===== Provided text =====
Season preview: Wide receivers

Juniors Rueben Randle and Russell Shepard supply veteran leadership to a young and untested -- but very talented -- position group that could play a major role in LSU's offensive success this season.

In the span of a week, the LSU receiving corps has taken some serious body blows as the 2011 season arrives.

First, junior receiver Russell Shepard was ruled ineligible indefinitely for crossing a line the NCAA warned him not to cross.

Then quarterback Jordan Jefferson was suspended after he was arrested.

Just like that, the young receiving corps that needs every built-in advantage it can scrounge up will take the field at Cowboys Stadium without a key veteran and without the senior two-year starting quarterback who had worked hard to develop a better rapport with his receivers in the offseason.

So, you've got to figure there some panic seeping in with the receivers, right?

Not quite.

"We're still good," said junior Rueben Randle, the clear-cut leader of the group. "Ever since last spring and especially since the young guys got here, we've been working on them to make sure they were ready. That's very important because if one of us goes down, those guys have to be in position to take on different roles. We're pushing them at a faster pace so they can be ready for whatever they need to do."

What the young wave of receivers needs to do now is grow up quickly.


Shepard: Will he return soon enough to make an impact this season?
Besides Randle and Shepard, LSU doesn't have a receiver who has made a big impact in a college game yet.

Sophomores Kadron Boone and James Wright both saw spot duty last season, but played minor roles. Armand Williams and Jarrett Fobbs redshirted.

After that trio, the Tigers can also mix and match a talented freshmen crew of pass-catchers that includes Odell Beckham Jr., Jarvis Landry and Paul Turner – three of the state's top players from last fall.

"We don't have a lot of guys who have played at this level yet, but I'm excited about the depth we have now," receivers coach Billy Gonzales said. "We're looking forward to finding ways to get these guys the ball and letting them make plays."

That looms even larger with Shepard out.

Randle figures to see plenty of extra attention, which should free up whoever steps into the starting role – likely a combination of Boone, Wright and Beckham for now.

If there's a silver lining to the latest shuffle on offense, new starting quarterback Jarrett Lee is a better passer than Jefferson and has shown more of willingness to take shots downfield.

Speed is a common thread among the receivers, with Boone and Wright the two biggest home-run threats after Randle.


Boone: Chance to shine with Shepard out
"I understand a lot more about how the defense is rotating and what I have to do," Boone said. "I'm going to line up with a lot more confidence than I used to."

While Boone and his fellow receivers who have been around for a year to build confidence, the new crop of freshmen came equipped with built-in swagger.

The two who figure to get the first cracks at playing time are Beckham and Landry.

Beckham drew rave reviews in pre-season camp and is on athletic even ground with Shepard as a potential lightning-in-a-bottle. As a prep star at Newman High in New Orleans, Beckham accounted for 28 touchdowns and has adapted quickly to the LSU offense.

"He's been looking really good," Boone said. "He is understanding the little things as a freshman. When he's called on, he'll do good. It's his elusiveness. He's just smooth. He reminds me of Rueben. Once he gets the ball in his hands, he really makes some things happen."


Beckham: Poised for immediate impact
Landry put up similarly impressive prep stats at Lutcher to earn a five-star national ranking from Scout.com.

The only things that have slowed Landry down was a stress fracture in his foot that slowed him for the first few weeks of pre-season drills and his alleged involvement in the bar fight outside a local bar.
===== Raw data =====
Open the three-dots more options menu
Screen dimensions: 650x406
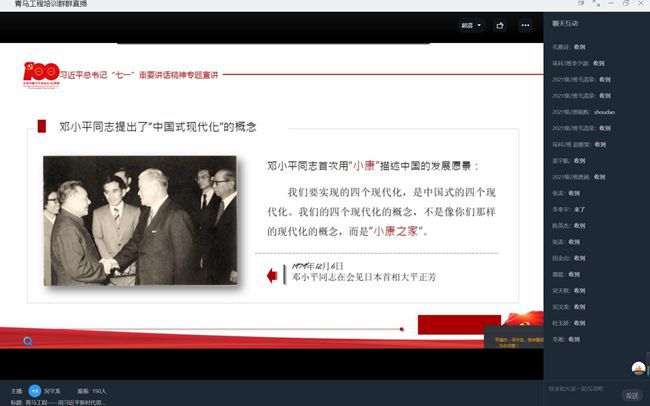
=====
▶ **Your instructions**: Reproduce the passage of the LSU wide receivers preview that begins at the words "The two who" and stops after "the LSU offense.", substituting "high praise" for "rave reviews".

▶ **Response for this exercise**:
The two who figure to get the first cracks at playing time are Beckham and Landry.

Beckham drew high praise in pre-season camp and is on athletic even ground with Shepard as a potential lightning-in-a-bottle. As a prep star at Newman High in New Orleans, Beckham accounted for 28 touchdowns and has adapted quickly to the LSU offense.